*WHAT YOU ARE ASKED TO DO*. Please filter the data down to the lines that include the word "Development" and copy them.

Stored data entries

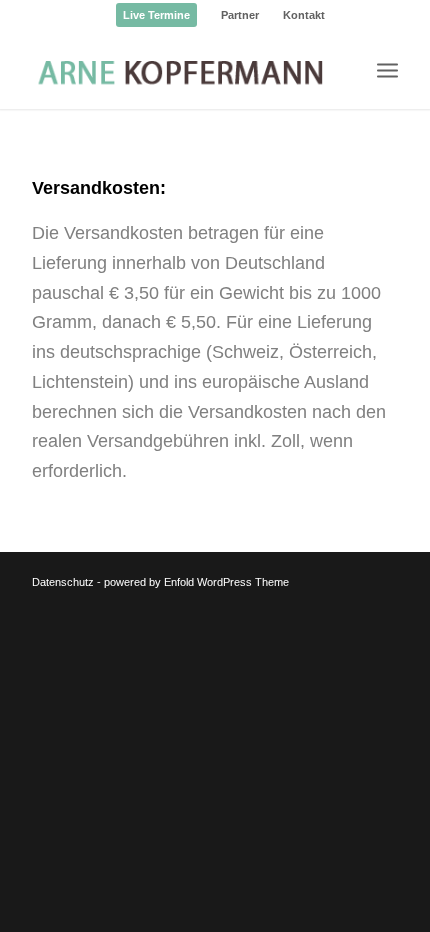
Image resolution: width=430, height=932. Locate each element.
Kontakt (304, 15)
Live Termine (156, 15)
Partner (240, 15)
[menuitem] (157, 15)
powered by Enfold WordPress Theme (196, 582)
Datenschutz (63, 582)
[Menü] (387, 69)
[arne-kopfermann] (178, 69)
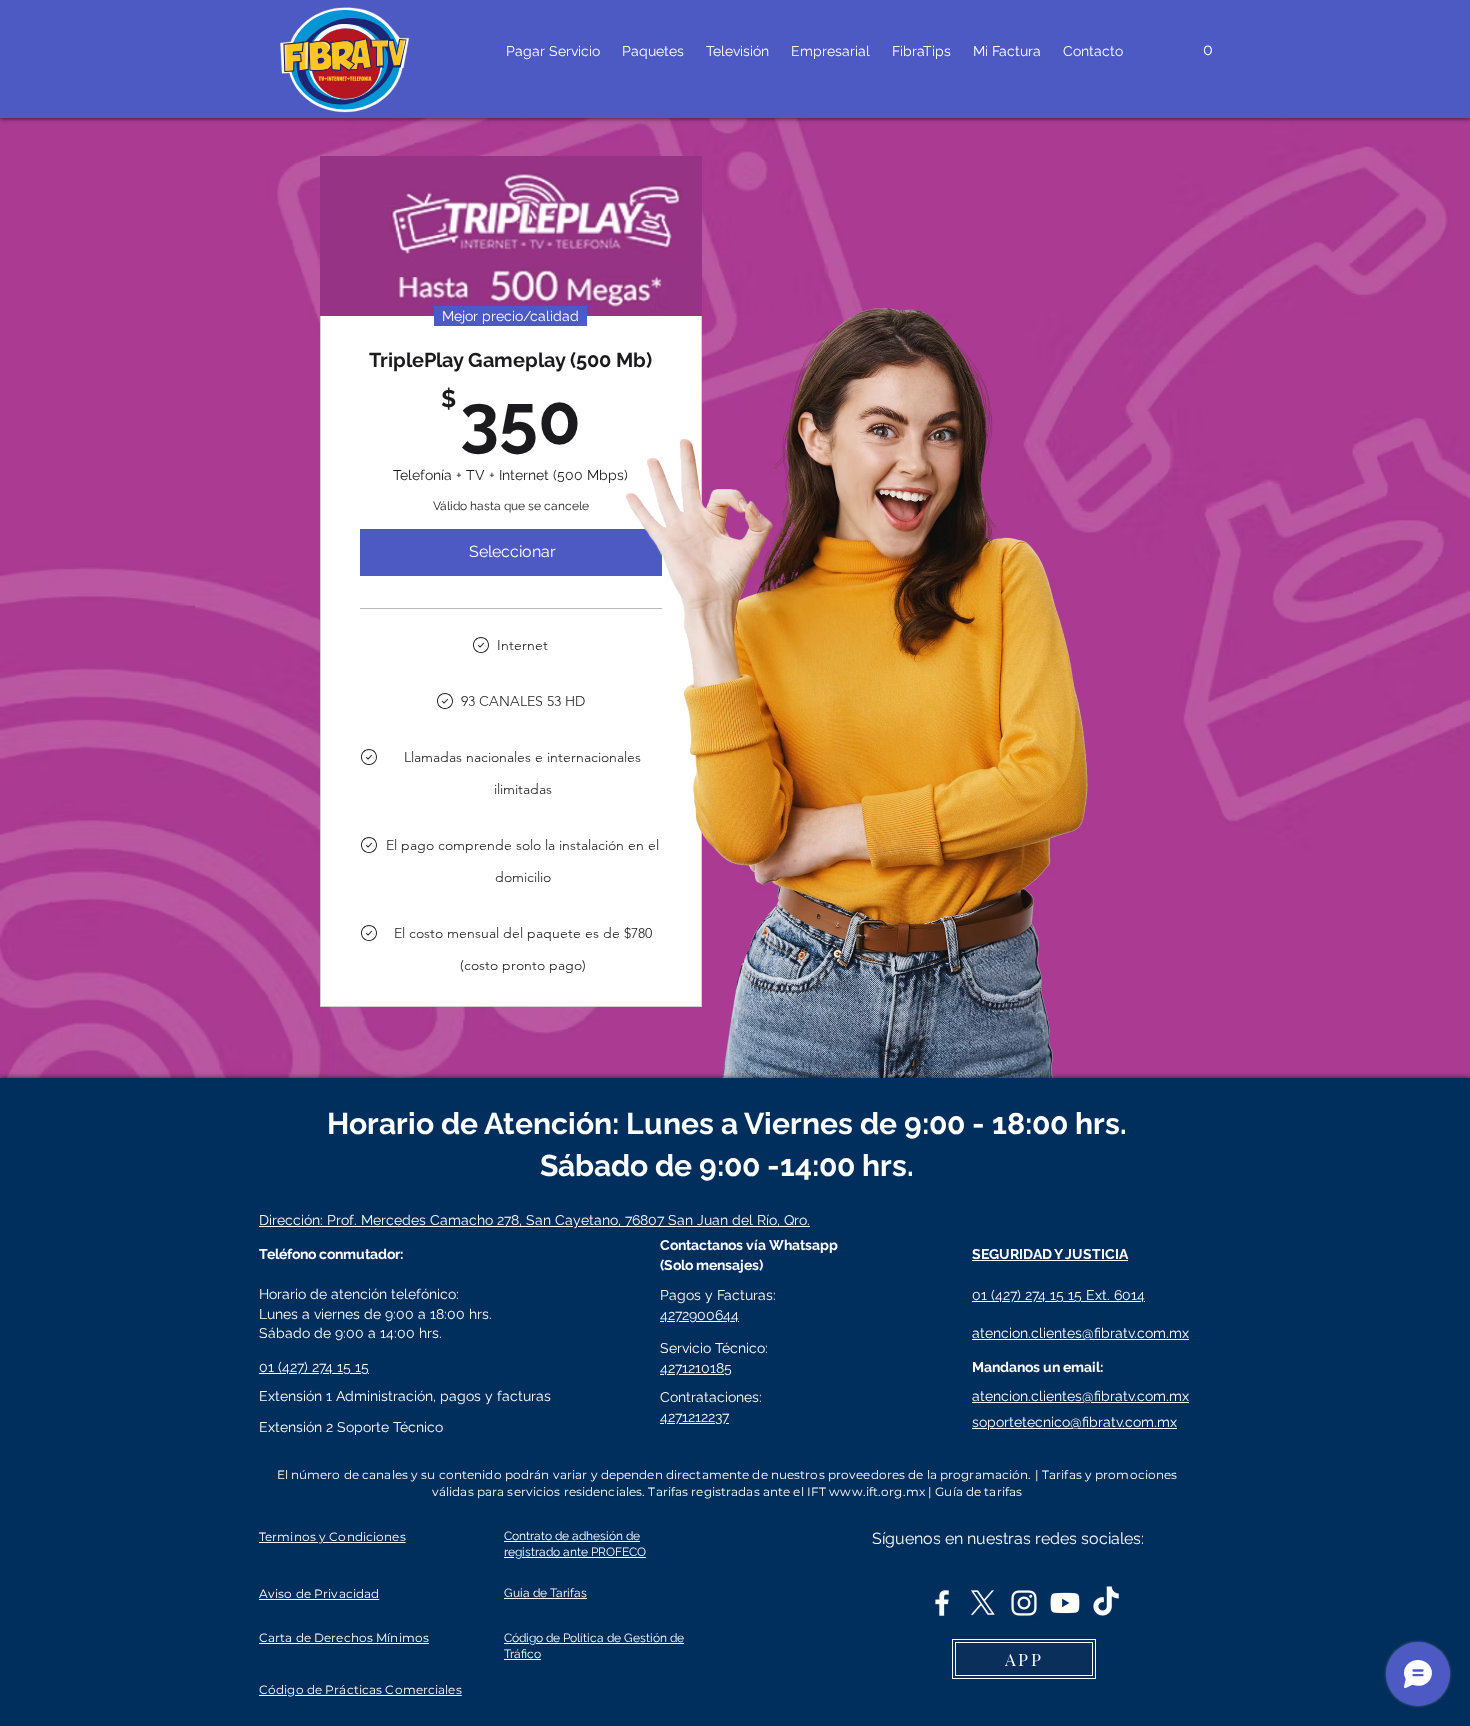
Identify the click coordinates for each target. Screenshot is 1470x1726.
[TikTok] (1106, 1603)
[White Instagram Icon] (1024, 1603)
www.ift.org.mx (877, 1491)
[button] (1207, 42)
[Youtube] (1065, 1603)
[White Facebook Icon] (942, 1603)
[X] (983, 1603)
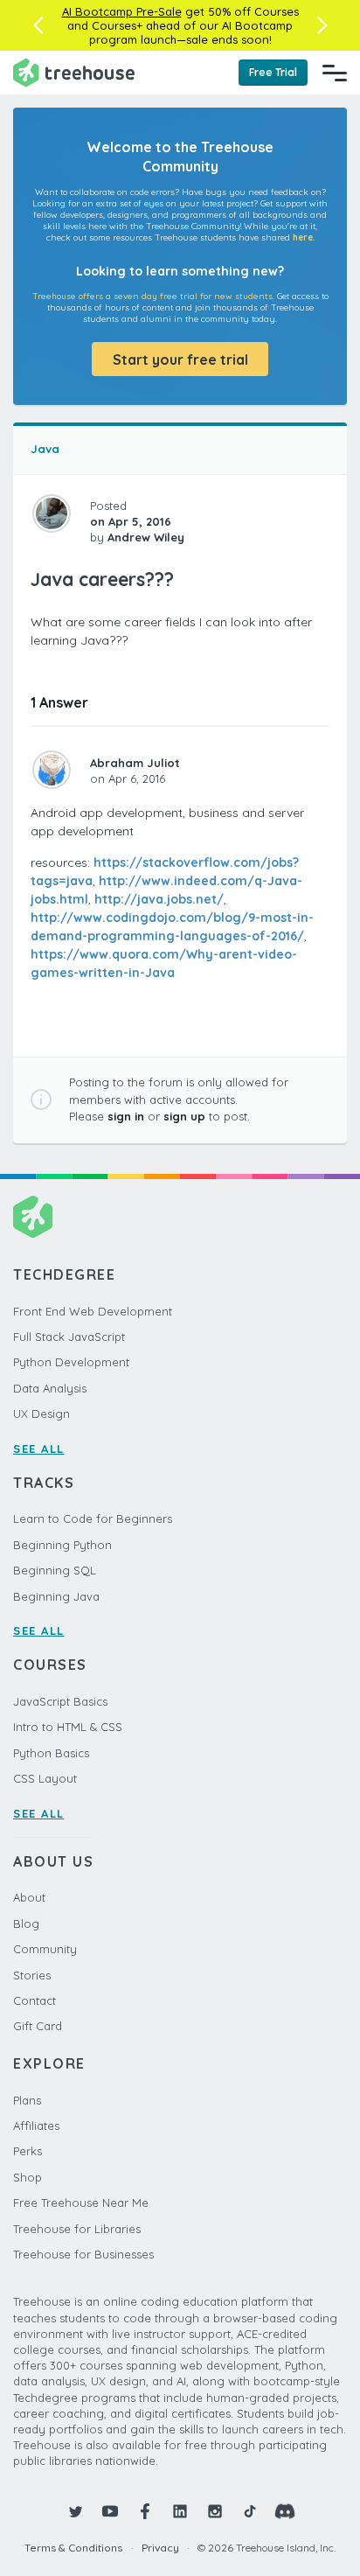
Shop (27, 2177)
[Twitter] (75, 2511)
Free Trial (273, 72)
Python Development (71, 1362)
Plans (27, 2100)
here (303, 237)
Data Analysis (50, 1388)
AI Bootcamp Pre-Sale (122, 11)
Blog (26, 1923)
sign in (125, 1116)
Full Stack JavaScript (69, 1337)
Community (45, 1949)
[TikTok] (250, 2511)
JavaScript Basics (60, 1701)
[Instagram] (215, 2511)
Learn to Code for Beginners (92, 1518)
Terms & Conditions (73, 2547)
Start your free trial (180, 359)
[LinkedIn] (180, 2511)
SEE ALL (39, 1449)
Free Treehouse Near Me (81, 2202)
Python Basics (51, 1753)
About (29, 1897)
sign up (184, 1116)
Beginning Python (62, 1545)
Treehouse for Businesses (83, 2254)
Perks (27, 2151)
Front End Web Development (92, 1311)
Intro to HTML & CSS (67, 1727)
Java (45, 449)
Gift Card (37, 2026)
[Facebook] (145, 2511)
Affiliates (36, 2126)
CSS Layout (45, 1778)
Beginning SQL (54, 1570)
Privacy (160, 2547)
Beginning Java (56, 1596)
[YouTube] (110, 2511)
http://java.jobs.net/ (159, 899)
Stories (32, 1975)
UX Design (41, 1414)
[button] (38, 25)
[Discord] (285, 2511)
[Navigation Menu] (334, 72)
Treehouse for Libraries (77, 2229)
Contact (34, 2000)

*RESPONSE BOX*.
Python Development (71, 1362)
Front End Web Development (92, 1311)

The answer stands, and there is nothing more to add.